Nach langer Pause habe ich heute das Concertone C-dur für 2 Violinen und Orchester, KV 190, von Wolfgang Amadeus Mozart gehört, mit großem Vergnügen. Da es bisher hier noch keinen Thread über das reizvolle Werk gibt, möchte ich das schnellstens ändern.
Durch meine Beschäftigung mit der Sinfonia Concertante KV 364 bin ich auf das Werk wieder aufmerksam geworden, weil es auf dieser CD damit gekoppelt ist:
Die Solisten sind David und Igor Oistrach (Violine), die Berliner Philharmoniker werden von Vater David Oistrach dirigiert (Aufnahme: 3/1972, Zehlendorfer Gemeindehaus, Berlin).
Entstanden ist die Aufnahme zusammen mit den fünf Violinkonzerten und einigen kleinen Werke für Violine und Orchester. Das war damals, noch zur Zeit des Kalten Krieges, eine spektakuläre Angelegenheit, denn es war alles andere als selbstverständlich, daß zwei sowjetische Spitzenkünstler gemeinsam im Westen auftreten und zudem auch noch Aufnahmen mit den Berliner Philharmonikern, dem Aushängeschild der "Frontstadt" West-Berlin, machen durften. Die Aufnahmen sind wohlgelungen und können auch heute noch im Spitzenfeld mitmischen. Auch klanglich gibt es nichts zu bemängeln.
Das Concertone KV 190 (übersetzt heißt der Titel "Großes Konzert") war Mozarts erster Versuch in dieser Konzertform und wurde am 3. Mai 1773, vier Jahre vor seiner Reise nach Mannheim, fertiggestellt. Obwohl das Titelblatt nur zwei Geiger als Solisten benennt, die auch das Konzert dominieren, so kommt der Solo-Oboe eine kaum weniger große Bedeutung zu, und im langsamen zweiten Satz mischt auch noch das Cello an hervorragender Stelle mit. "Concertante"-Elemente sind in Fülle in der Partitur vorhanden, das Werk wäre für das damals für seine Solisten berühmte Mannheimer Orchester ein wahrer Leckerbissen gewesen. Schon der Kopfsatz zeigt deutliche Anklänge an den französischen Stil, die dynamischen Markierungen hingegen gehen mehr in Richtung Mannheimer Stil. Sehr schön ist die Kadenz gegen Ende des Satzes, die Mozart selbst ausgeschrieben hat. Hier dominieren die beiden Geigen und die Oboe. Der zweite Satz, "Andantino grazioso" überschrieben, ist mit seinem sinnlichen Charme und seiner Eleganz wohl nicht nur einfach der Mittelsatz, sondern auch kompositorisch der Mittelpunkt des Werkes. Das Zusammenspiel der Soloinstrumente ist meisterhaft. Auch hier gibt es wieder eine Kadenz, in dem auch das Violoncello eine bedeutsames Wort mitzureden hat, wenn es auch diskret im Hintergrund verbleibt. Der Finalsatz schließlich ist als Menuett konzipiert, jedoch mit einer rascheren Tempovorschrift als allgemein üblich (Vivace). Im Trio gibt Mozart den Solisten noch einmal ausgiebig Gelegenheit, ihre virtuosen Künste zu zeigen.

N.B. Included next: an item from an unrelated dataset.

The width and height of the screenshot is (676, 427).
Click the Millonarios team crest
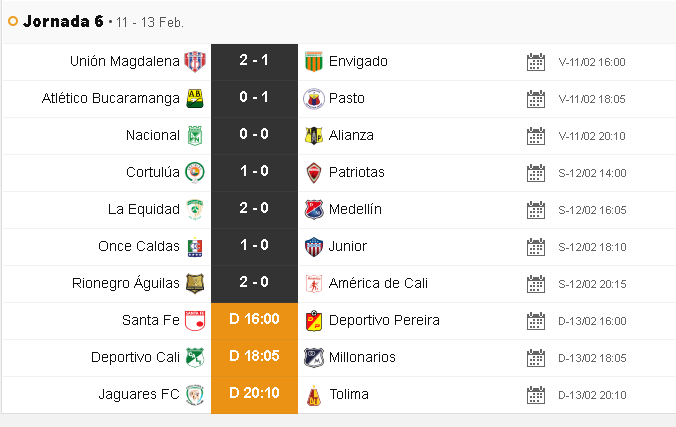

Das Werk ist verhältnismäßig selten im Konzertsaal anzutreffen, wohl weil es schwierig ist, die passenden Solisten zusammenzubringen, und auch auf Tonträger ist es, gemessen an seinem Wert, nicht allzu häufig vorhanden. Ich selber muß zu meiner Schande gestehen, daß ich das Stück nur in einer Alternativ-Fassung auf LP besitze, die ebenfalls schon recht betagt ist:
Die Violinkonzerte mit Yehudi Menuhin, der mit dem Bath Festival Orchestra arbeitet, sind zwar auf CD übertragen worden, aber m.W. nicht das Concertone.
Berühmt sind auch diese Aufnahmen, die ich allerdings selbst nicht vorliegen habe:
1) Thorsten Rosenbusch & Christian Trompler (Violine) und das Kammerorchester "Carl Philipp Emanuel Bach", Dirigent: Hartmut Haenchen (Aufnahme: Berlin Classics, 1990).
2) Itzhak Perlman & Pinchas Zukerman (Violine) und das Israel Philharmonic Orchestra, Dirigent: Zubin Mehta (DGG).
Vielleicht kennt jemand sonst noch eine bedeutsame Aufnahme dieses schönen, zu Unrecht etwas vernachlässigten Werkes.